I don't understand the desire for a Linux phone as so described in the article as a daily driver.
The Android platform represents an enormous amount of work that encompasses a more secure base kernel, an unparalleled selection of applications designed for mobile usage and written in a memory-safe language, fantastic sandboxing and user privacy features leagues ahead of any desktop operating system, and great diversity in the hardware market.
While it's apparent that Android has significant downsides - de facto proprietary drivers, an environment of mostly closed-source applications, some Big G integration, and a general lack of long-term updates occasionally countering the work put into security (thanks, chip manufacturers: https://news.ycombinator.com/item?id=26593274), these are problems that can be solved. It doesn't make sense to throw the baby out with the bathwater.
Closed-source applications are more a moral problem than a security one thanks to Android's sandboxing, and a vibrant ecosystem of high-quality free-and-open-source Android applications (https://f-droid.org - Amaze, Notally, QKSMS, and Tasks are some of my favorites) makes them all but optional. Google's presence in the AOSP codebase is rather limited (mostly around notifications) and taken out altogether by custom ROMs like Lineage and GrapheneOS. Proprietary drivers remain as Android's biggest problem, perhaps alongside the manufacturers that ship locked-down phones with bloatware (looking at you, Samsung).

···

GOAL 1: According to the comment on Android, which custom ROMs remove Google's presence from the AOSP codebase altogether?
GOAL 2: Condense the paragraph of the comment on Android that begins "Closed-source applications are more a moral problem" into a short bulleted list that keeps its main facts.
GOAL 3: Reproduce the comment on Android word for word, starting at "The Android platform" and ending at "with the bathwater.".

INFORMATION SUPPLIED:

···

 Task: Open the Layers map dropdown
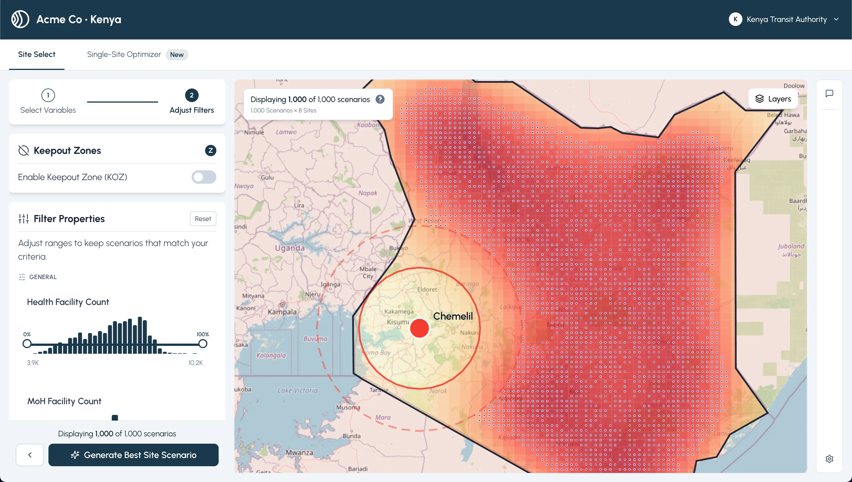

···

CORRECT RESPONSE 1: Lineage and GrapheneOS.

CORRECT RESPONSE 2:
- Because of Android's sandboxing, closed-source apps are more a moral problem than a security one.
- High-quality free and open-source Android apps, such as Amaze, Notally, QKSMS and Tasks from F-Droid, make closed-source apps nearly optional.
- Google's presence in the AOSP codebase is limited, mostly around notifications, and custom ROMs like Lineage and GrapheneOS remove it entirely.
- Proprietary drivers remain Android's biggest problem, perhaps alongside manufacturers such as Samsung that ship locked-down phones with bloatware.

CORRECT RESPONSE 3:
The Android platform represents an enormous amount of work that encompasses a more secure base kernel, an unparalleled selection of applications designed for mobile usage and written in a memory-safe language, fantastic sandboxing and user privacy features leagues ahead of any desktop operating system, and great diversity in the hardware market.
While it's apparent that Android has significant downsides - de facto proprietary drivers, an environment of mostly closed-source applications, some Big G integration, and a general lack of long-term updates occasionally countering the work put into security (thanks, chip manufacturers: https://news.ycombinator.com/item?id=26593274), these are problems that can be solved. It doesn't make sense to throw the baby out with the bathwater.